レオニスの泪
「一人で、、ですか。それは…どういう…」
首を傾げる私を、神成は、相も変わらず穏やかに見つめている。
「仕事したりとか、家計簿つけたりとか、洗濯とか…子供が寝た後にしていますけど…」
今日は、窓が開いていない。
蒸し暑いせいか、エアコンから出る風が、部屋全体を適度に冷やしてくれていた。
「一人で用事を済ませる時間、じゃなくて、祈さん自身が自分の為に、使える時間のことだよ。」
神成も小首を傾げながら、にこにこと微笑んだ。
「あー…そういう…」
意味だったのか、と今更ながらに理解して、再びどう答えるか、頭の中で考えを巡らせる。
いや、考えるまでもない。
自分自身に使える時間なんて、皆無だ。
強いていえば歯磨きと髪を乾かす時間位か。
それすらも、ほぼ省略、なんて事ざらである。
「ーあ。
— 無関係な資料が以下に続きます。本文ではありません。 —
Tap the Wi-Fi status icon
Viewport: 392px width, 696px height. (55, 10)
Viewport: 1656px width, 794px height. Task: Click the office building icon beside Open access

それこそ、散歩はたまに行ってますけど。」
思い出したように言えば、神成は小さく首を振る。
「それは、眠れないから仕方なくでしょ。そうじゃなくて、自分の楽しむ時間。」
「取れてない…です。」
「じゃあ、今日からやってごらん。10分でも5分でもいい、自分の為に時間を取り分けて。その時間は自分をリラックスする為に使う。珈琲を飲んだり、音楽を聴いたり、本を読んだり、なんなら、目を閉じるだけでもいいから。できるようになってきたら少しずつ、増やしていって。」